Cher Cabu, si j’en crois votre biographie, cela fait soixante ans que vous dessinez ?

Plus que ça ! [rires] En fait, j’ai dessiné très tôt. Mais au début, j’étais plutôt dans la reproduction que dans la création. Je recopiais les dessins de Dubout que j’admirais.

 

Et à 10 ans, vous gagnez votre premier concours de dessin !

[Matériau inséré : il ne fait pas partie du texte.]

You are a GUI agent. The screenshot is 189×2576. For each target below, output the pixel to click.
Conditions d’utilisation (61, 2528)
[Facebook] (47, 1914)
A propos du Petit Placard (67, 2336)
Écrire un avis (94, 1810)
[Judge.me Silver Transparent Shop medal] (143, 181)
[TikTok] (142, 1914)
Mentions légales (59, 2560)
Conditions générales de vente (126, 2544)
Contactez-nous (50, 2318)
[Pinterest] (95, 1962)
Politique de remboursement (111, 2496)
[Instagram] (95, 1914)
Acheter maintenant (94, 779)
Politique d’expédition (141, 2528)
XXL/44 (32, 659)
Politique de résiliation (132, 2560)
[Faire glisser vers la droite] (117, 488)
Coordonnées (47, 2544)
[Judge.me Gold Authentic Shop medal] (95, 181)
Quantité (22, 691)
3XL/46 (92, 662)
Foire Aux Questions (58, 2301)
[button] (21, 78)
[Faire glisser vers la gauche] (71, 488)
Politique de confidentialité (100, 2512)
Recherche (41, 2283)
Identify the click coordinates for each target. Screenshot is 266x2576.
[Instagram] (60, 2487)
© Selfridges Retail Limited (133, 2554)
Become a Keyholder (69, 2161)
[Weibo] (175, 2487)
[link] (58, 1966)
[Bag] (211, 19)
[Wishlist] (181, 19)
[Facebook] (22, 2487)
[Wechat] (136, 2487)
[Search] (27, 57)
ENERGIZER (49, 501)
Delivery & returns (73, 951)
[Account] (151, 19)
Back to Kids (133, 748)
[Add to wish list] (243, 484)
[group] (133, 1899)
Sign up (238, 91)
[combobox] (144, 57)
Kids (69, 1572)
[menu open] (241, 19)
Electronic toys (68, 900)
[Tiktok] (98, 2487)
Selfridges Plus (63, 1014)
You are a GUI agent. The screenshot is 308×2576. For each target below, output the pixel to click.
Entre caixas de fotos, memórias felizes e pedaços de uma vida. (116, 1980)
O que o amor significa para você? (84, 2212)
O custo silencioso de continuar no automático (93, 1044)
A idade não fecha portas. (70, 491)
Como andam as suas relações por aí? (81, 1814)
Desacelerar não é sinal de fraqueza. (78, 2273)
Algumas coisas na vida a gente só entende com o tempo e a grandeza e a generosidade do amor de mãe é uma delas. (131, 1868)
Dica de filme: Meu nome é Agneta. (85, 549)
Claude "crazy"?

J’ai gagné le premier prix d’un concours de dessin organisé par Cœurs vaillants, un magazine scout qui publiait aussi Les Aventures de Tintin. Le premier prix (un vélo) m’a été remis lors de la fête des « cœurs vaillants », au Vélodrome d’Hiver, par Mgr Feltin, qui s’était compromis pendant l’Occupation… Ça commençait bien ! [rires]

 

Et ensuite ?

À 15 ans, j’ai publié mes premiers dessins dans L’Union de Reims, le grand journal de ma région. J’avais trois dessins à faire par semaine. Je suivais le Conseil municipal de Châlons-sur-Marne et je dessinais pendant les délibérations. C’est là que j’ai appris mon métier.

 

C’étaient vos années de formation…

Oui, parce que Châlons-sur-Marne avait la particularité d’être une reproduction de la société française en miniature. À Châlons-sur-Marne, il y avait une préfecture, une caserne, un évêché… Tous les éléments qui structuraient la société française de l’époque. Je considère que j’ai eu de la chance de naître dans une ville de province. J’ai d’abord pu dessiner la vie politique locale avant de dessiner la vie politique nationale.

 

Cela devait être curieux de voir un jeune homme qui dessinait au Conseil municipal…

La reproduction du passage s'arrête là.